▶ **TASK STATEMENT**
Copy every item below word for word, and leave the pictures out of your copy.

▶ **RAW DATA**
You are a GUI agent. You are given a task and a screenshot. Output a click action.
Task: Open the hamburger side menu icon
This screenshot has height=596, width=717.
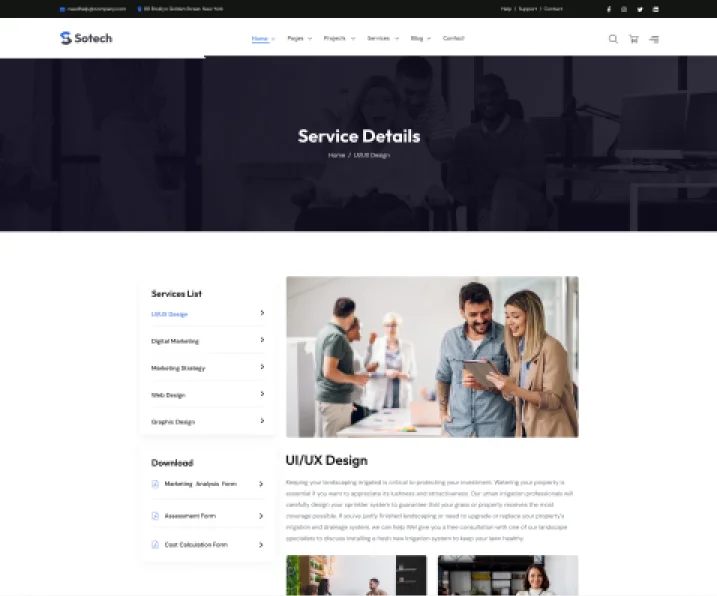(654, 39)
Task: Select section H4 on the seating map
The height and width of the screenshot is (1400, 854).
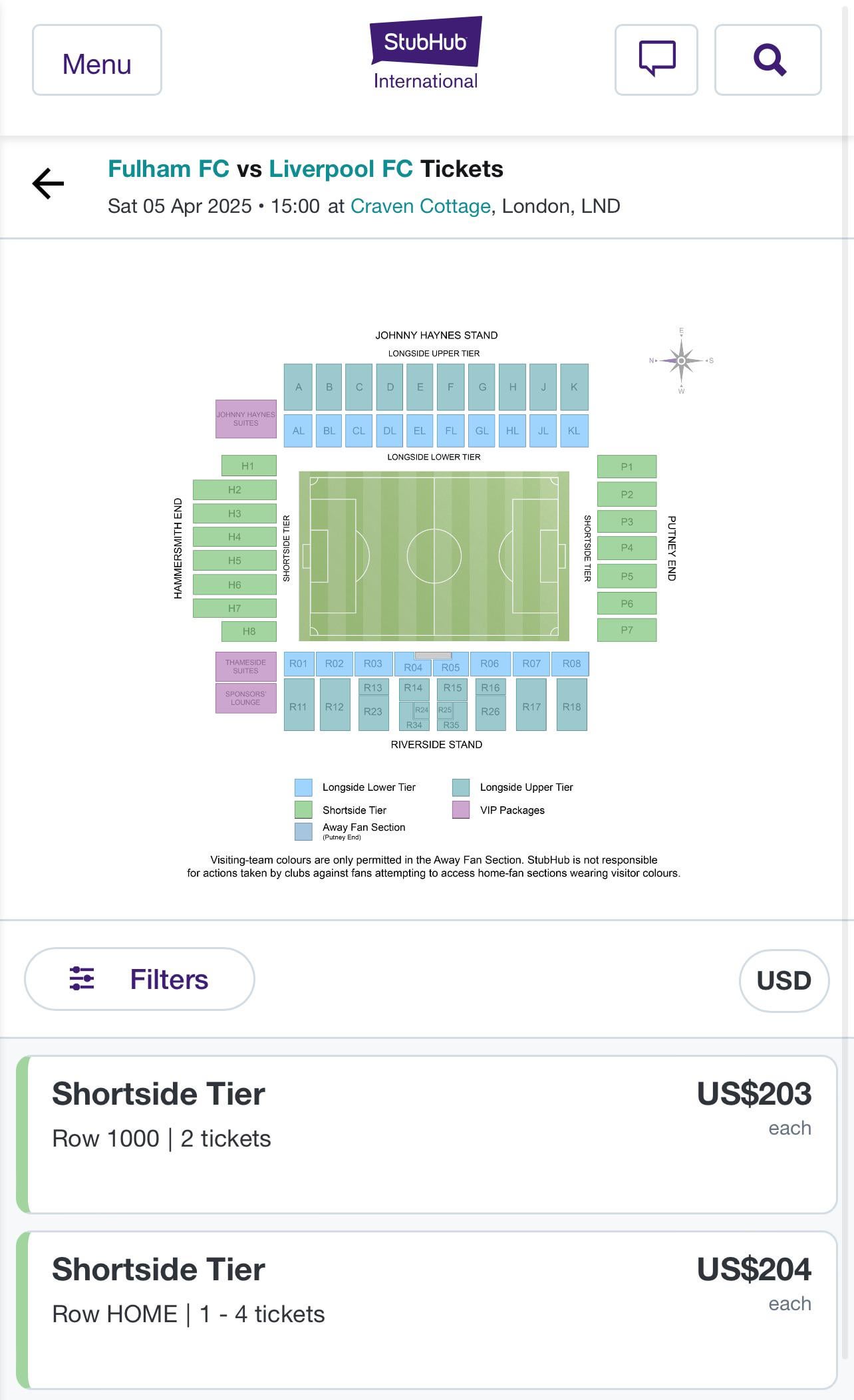Action: coord(234,536)
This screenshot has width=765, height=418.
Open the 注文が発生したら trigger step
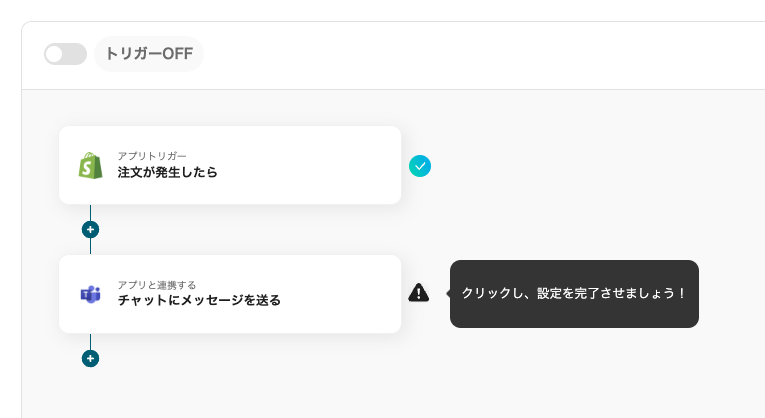[168, 172]
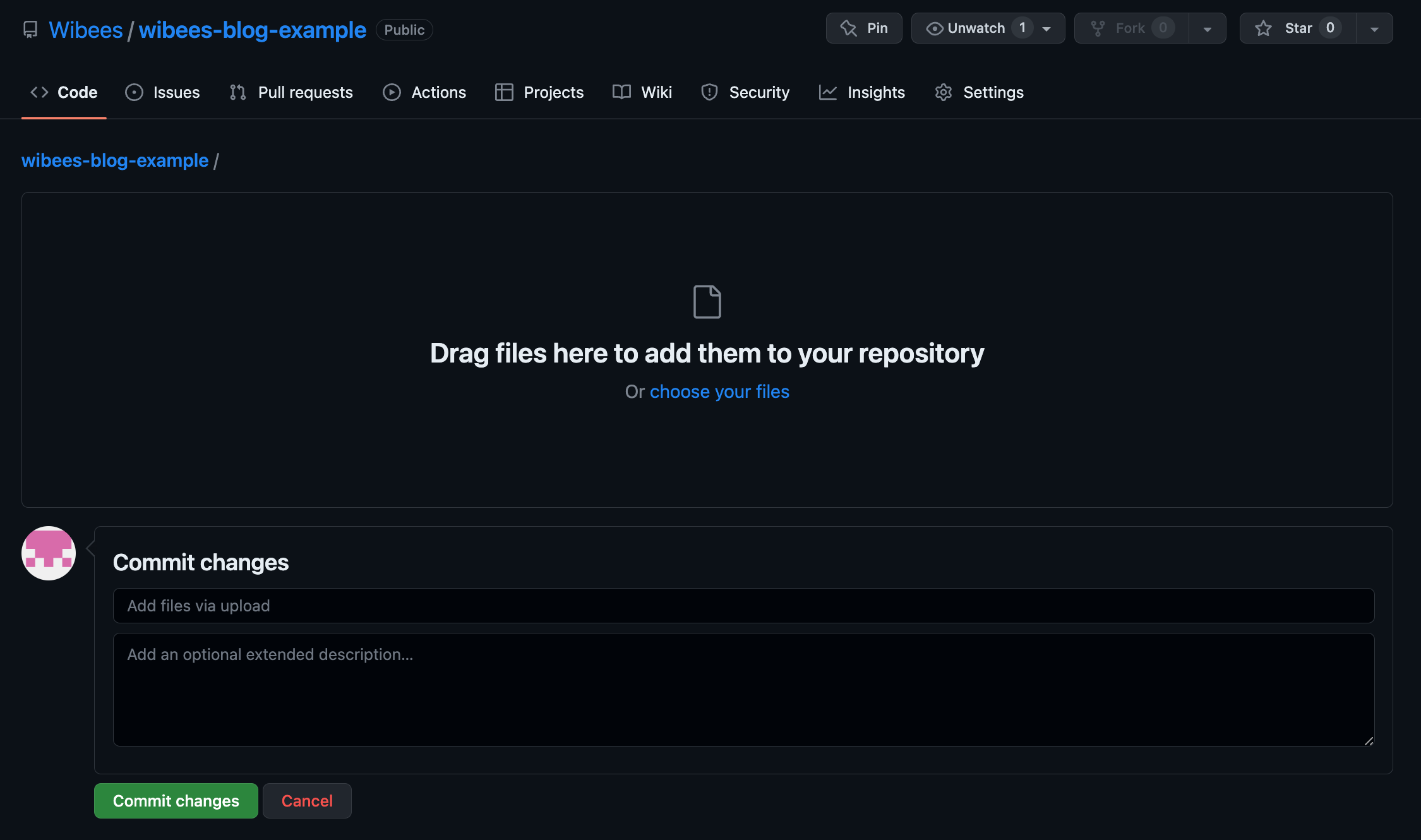The height and width of the screenshot is (840, 1421).
Task: Go to the Insights tab
Action: click(861, 92)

▶ **THE REPLY**
You are a GUI agent. You are given a task and a screenshot. Output a click action.
Task: Open the hamburger side menu icon
This screenshot has height=596, width=717.
(654, 39)
Task: Select section H4 on the seating map
The height and width of the screenshot is (1400, 854).
Action: coord(234,536)
This screenshot has width=765, height=418.
Open the 注文が発生したら trigger step
[168, 172]
The height and width of the screenshot is (840, 1421).
Task: Go to the Insights tab
Action: click(861, 92)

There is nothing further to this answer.